--- INPUT RECORDS ---
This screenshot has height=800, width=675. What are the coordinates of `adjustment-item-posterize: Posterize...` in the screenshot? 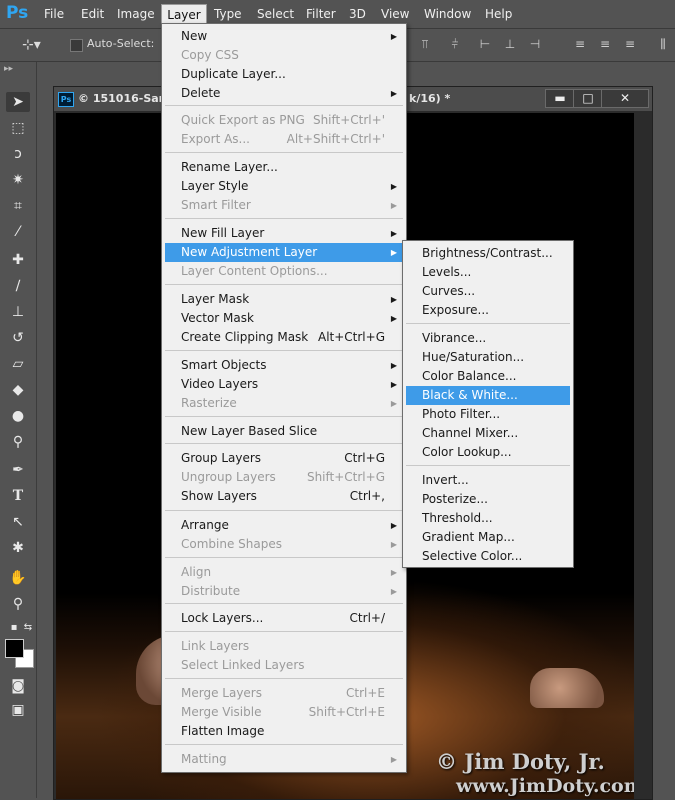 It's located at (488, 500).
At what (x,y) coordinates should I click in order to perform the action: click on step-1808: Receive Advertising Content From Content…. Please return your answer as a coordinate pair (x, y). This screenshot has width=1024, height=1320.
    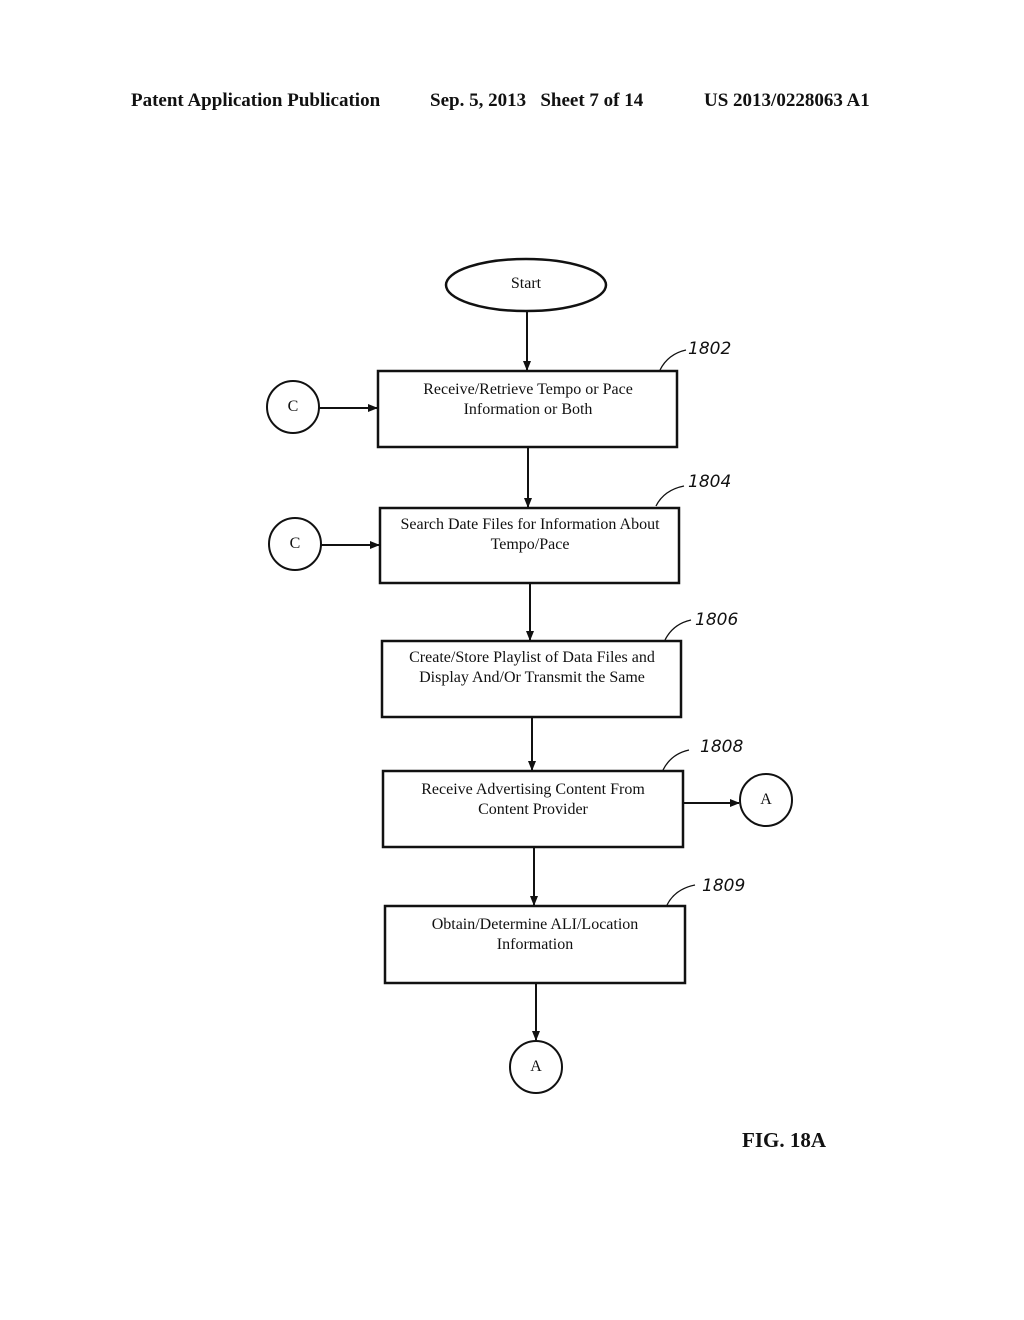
---
--- INPUT RECORDS ---
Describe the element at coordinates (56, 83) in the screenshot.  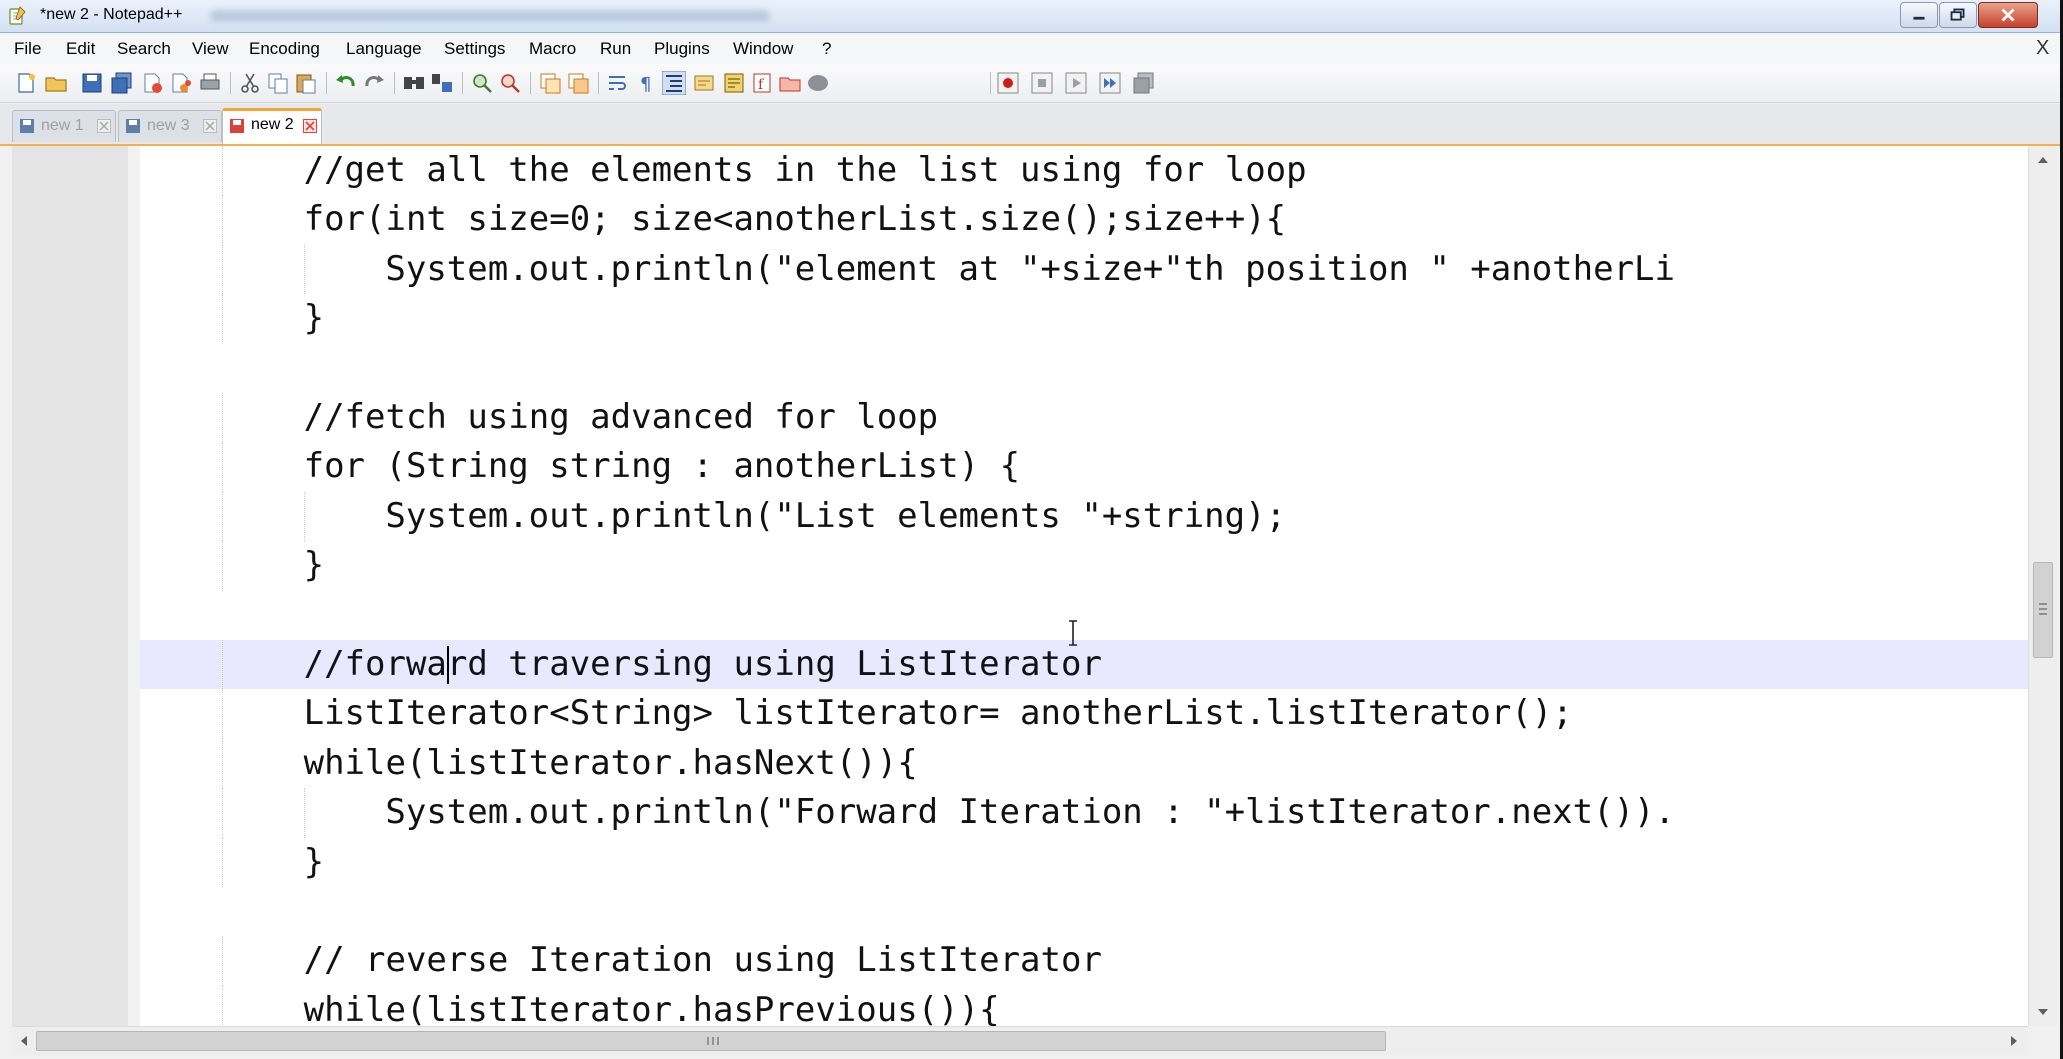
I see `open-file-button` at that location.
---
--- INPUT RECORDS ---
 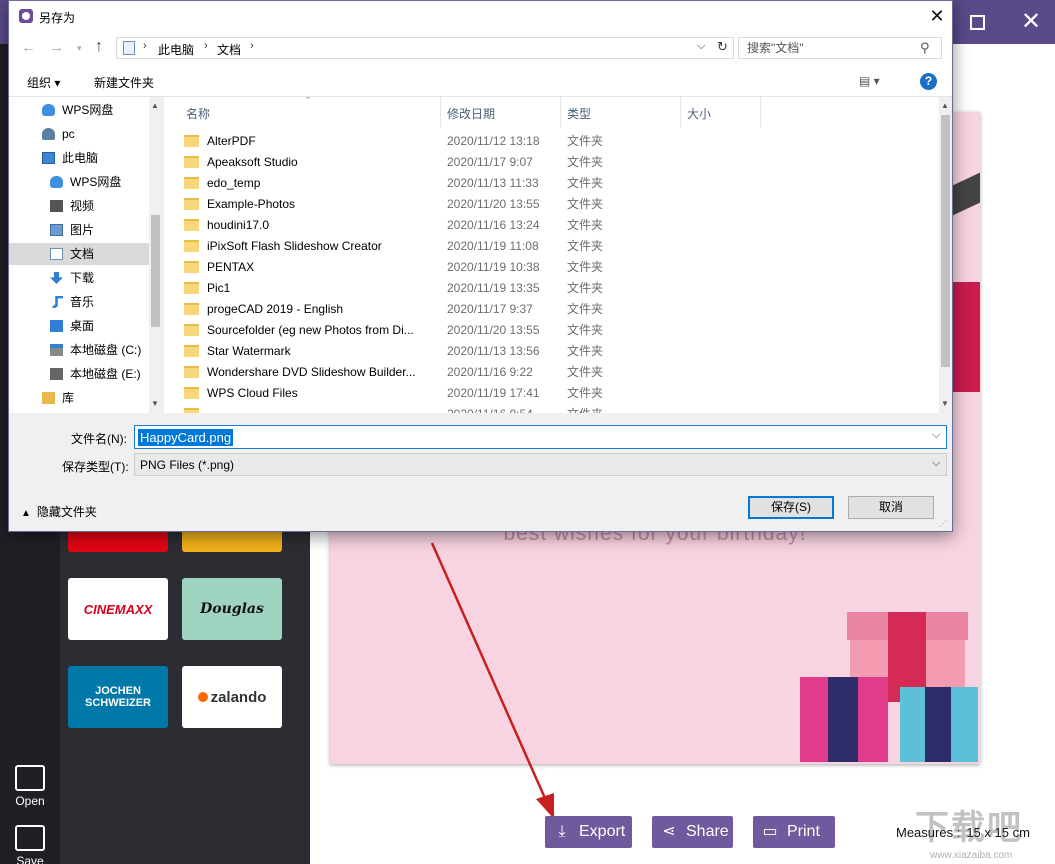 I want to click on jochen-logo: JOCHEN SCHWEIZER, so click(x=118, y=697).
---
[JOB]
Return, verbatim, the portion of the data that opens with the line containing "Describe the element" and closes with the line containing "at that location.", including both of those lines. Leave the pictures out of your answer.

[TASK RESPONSE]
Describe the element at coordinates (56, 83) in the screenshot.  
I see `open-file-button` at that location.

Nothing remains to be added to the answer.